======== Supplied information

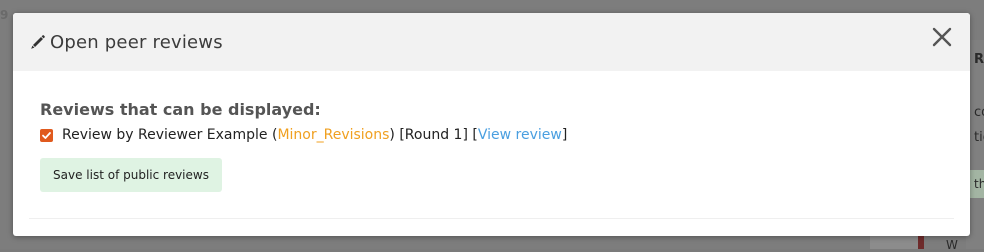 This screenshot has height=252, width=984. I want to click on review-label-suffix: ], so click(564, 135).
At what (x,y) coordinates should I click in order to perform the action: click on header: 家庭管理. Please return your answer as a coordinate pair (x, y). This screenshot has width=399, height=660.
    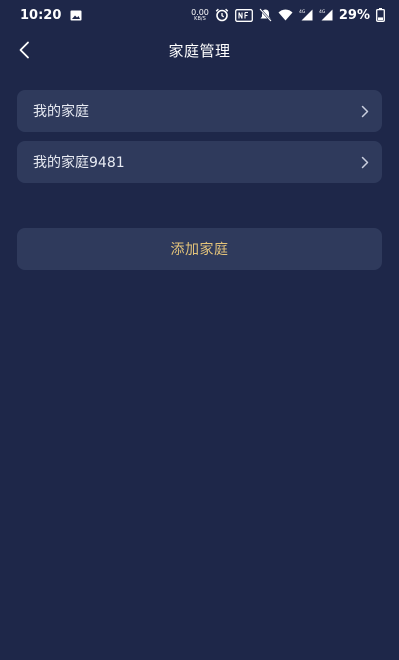
    Looking at the image, I should click on (200, 50).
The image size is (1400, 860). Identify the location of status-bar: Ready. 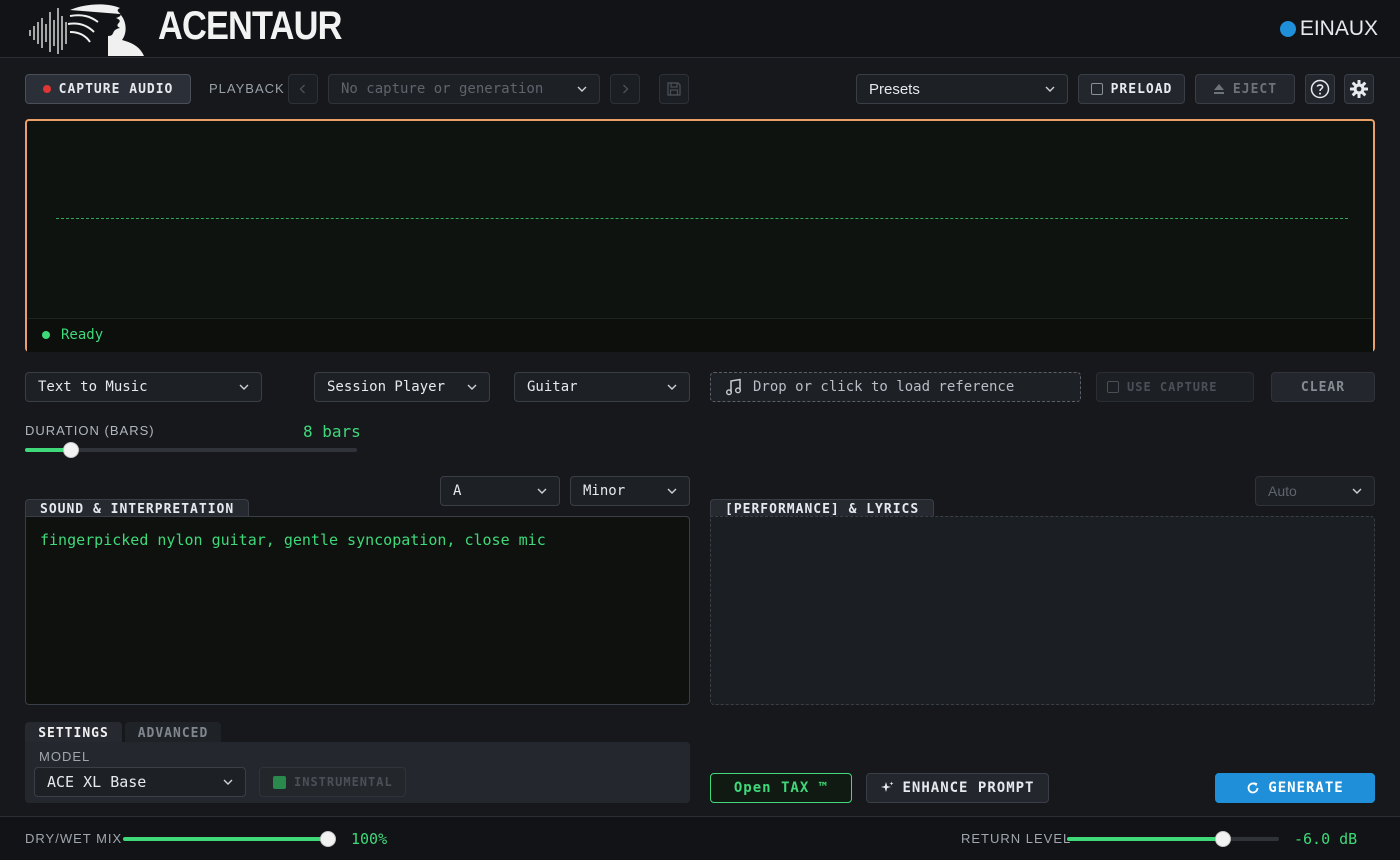
(700, 335).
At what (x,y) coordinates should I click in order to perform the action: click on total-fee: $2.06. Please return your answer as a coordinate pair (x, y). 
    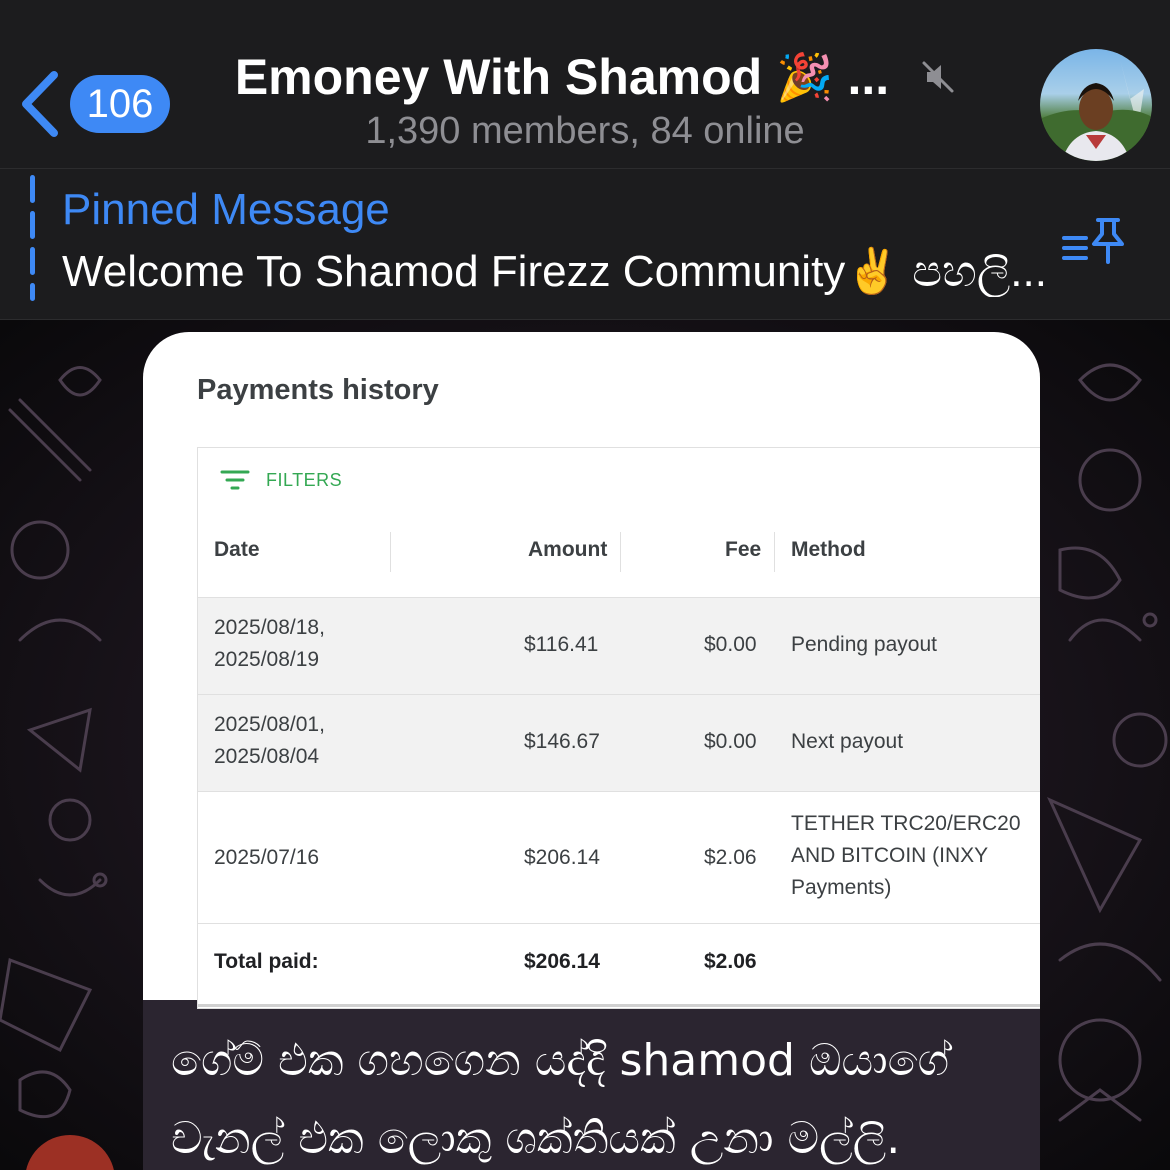
    Looking at the image, I should click on (730, 962).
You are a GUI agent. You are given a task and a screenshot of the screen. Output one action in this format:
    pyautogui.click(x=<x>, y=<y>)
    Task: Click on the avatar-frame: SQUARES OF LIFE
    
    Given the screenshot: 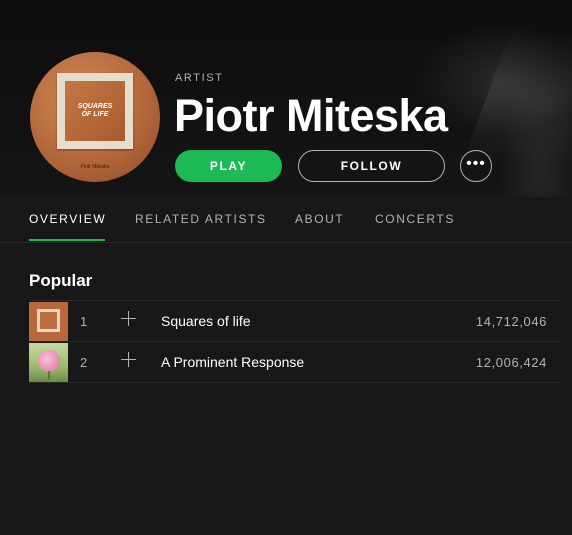 What is the action you would take?
    pyautogui.click(x=95, y=111)
    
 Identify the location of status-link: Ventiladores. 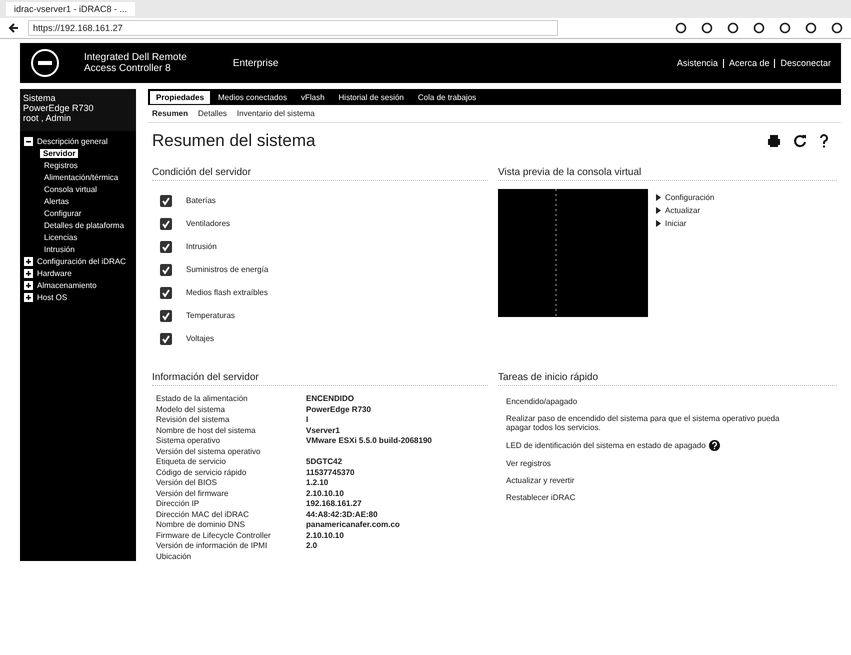
(208, 224).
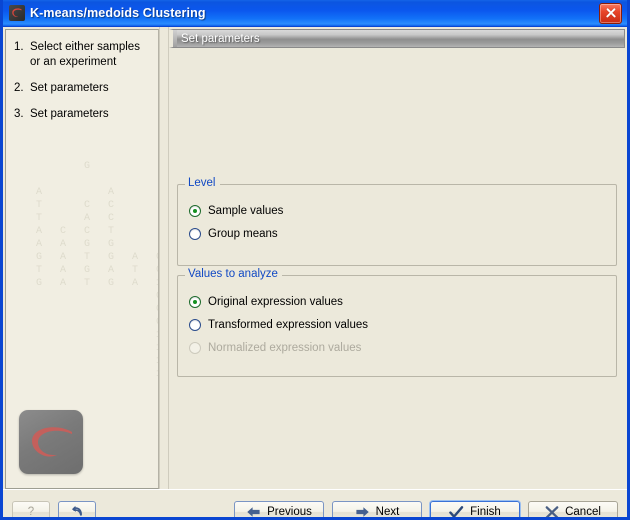 Image resolution: width=630 pixels, height=520 pixels. Describe the element at coordinates (288, 324) in the screenshot. I see `radio-label: Transformed expression values` at that location.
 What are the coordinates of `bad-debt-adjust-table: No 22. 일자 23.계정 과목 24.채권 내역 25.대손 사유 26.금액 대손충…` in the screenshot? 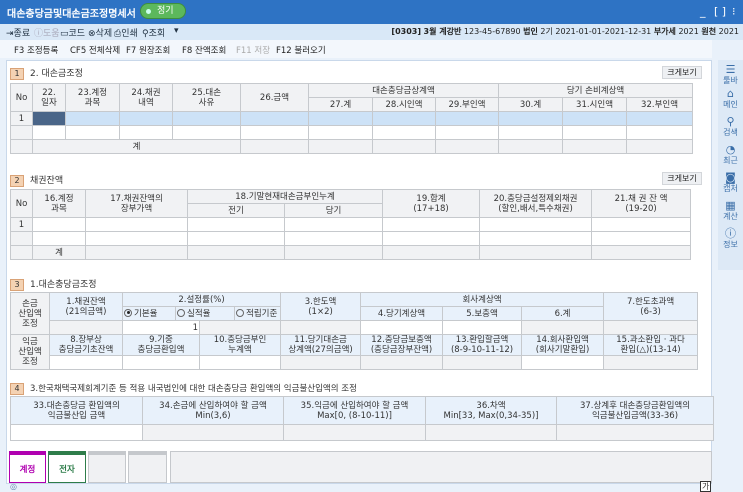 It's located at (352, 118).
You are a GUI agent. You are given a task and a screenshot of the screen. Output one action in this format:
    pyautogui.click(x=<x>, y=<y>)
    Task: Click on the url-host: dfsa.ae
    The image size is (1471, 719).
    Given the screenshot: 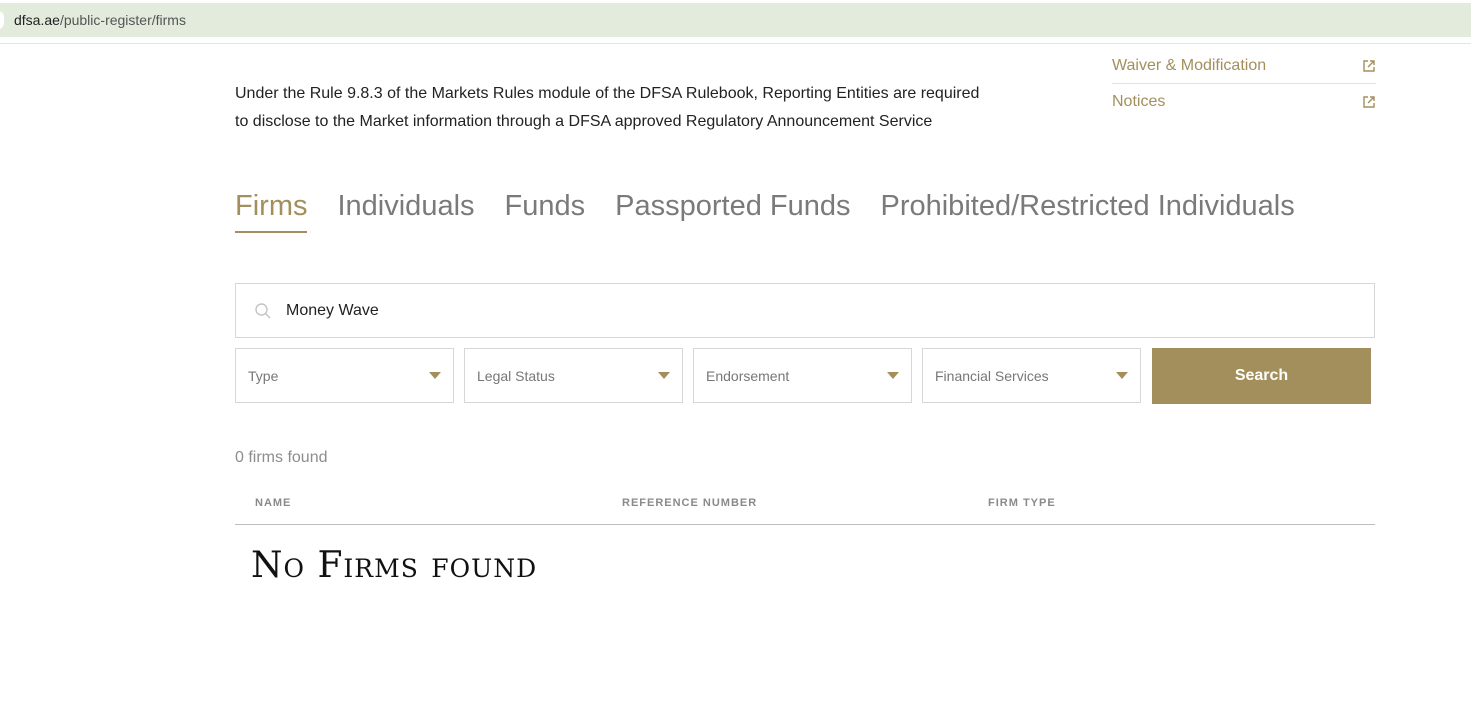 What is the action you would take?
    pyautogui.click(x=37, y=20)
    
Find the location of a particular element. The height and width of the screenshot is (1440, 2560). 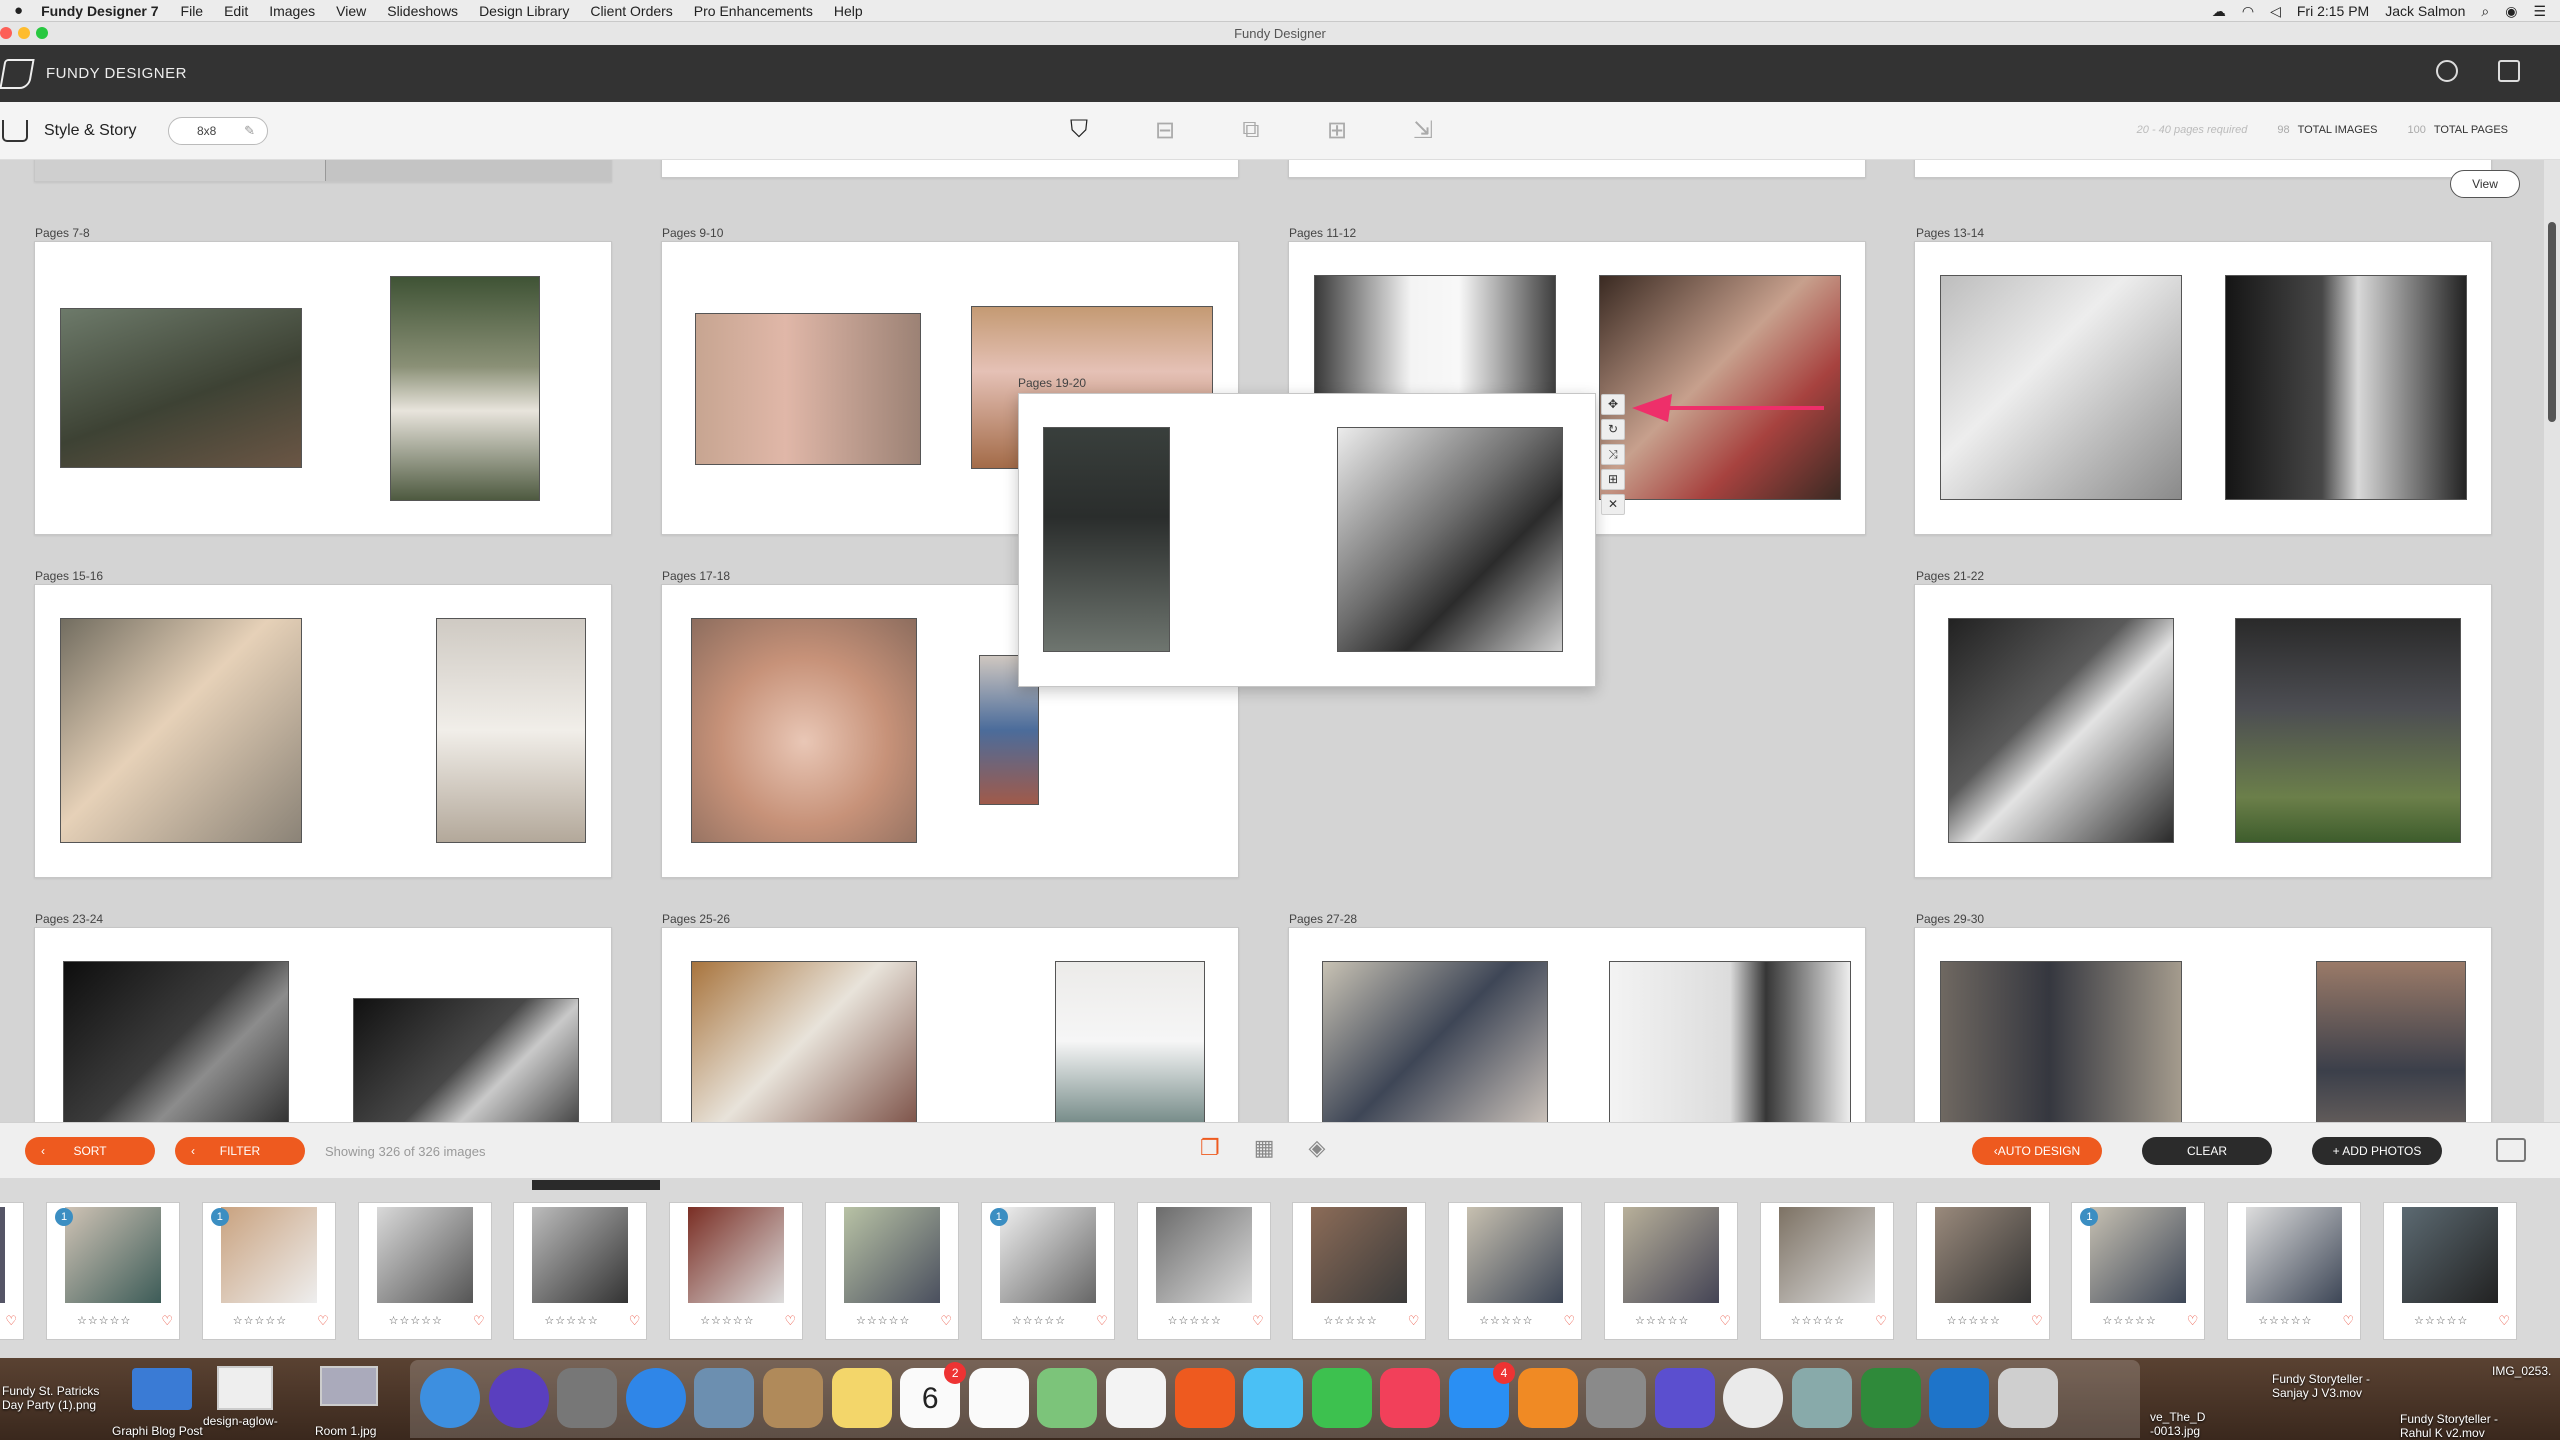

quicktime-icon is located at coordinates (1960, 1398).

================

[Your goal]: In the records, update everything from the line containing "Identify the location of status-link: Ventiladores." down to the line containing "Image resolution: width=630" by changing "status-link" to "footer-link" and leaving all else as it is. Leave the pictures out of your answer.

[Final answer]:
 Identify the location of footer-link: Ventiladores. 
(208, 224).
 Image resolution: width=630 pixels, height=520 pixels. Describe the element at coordinates (288, 324) in the screenshot. I see `radio-label: Transformed expression values` at that location.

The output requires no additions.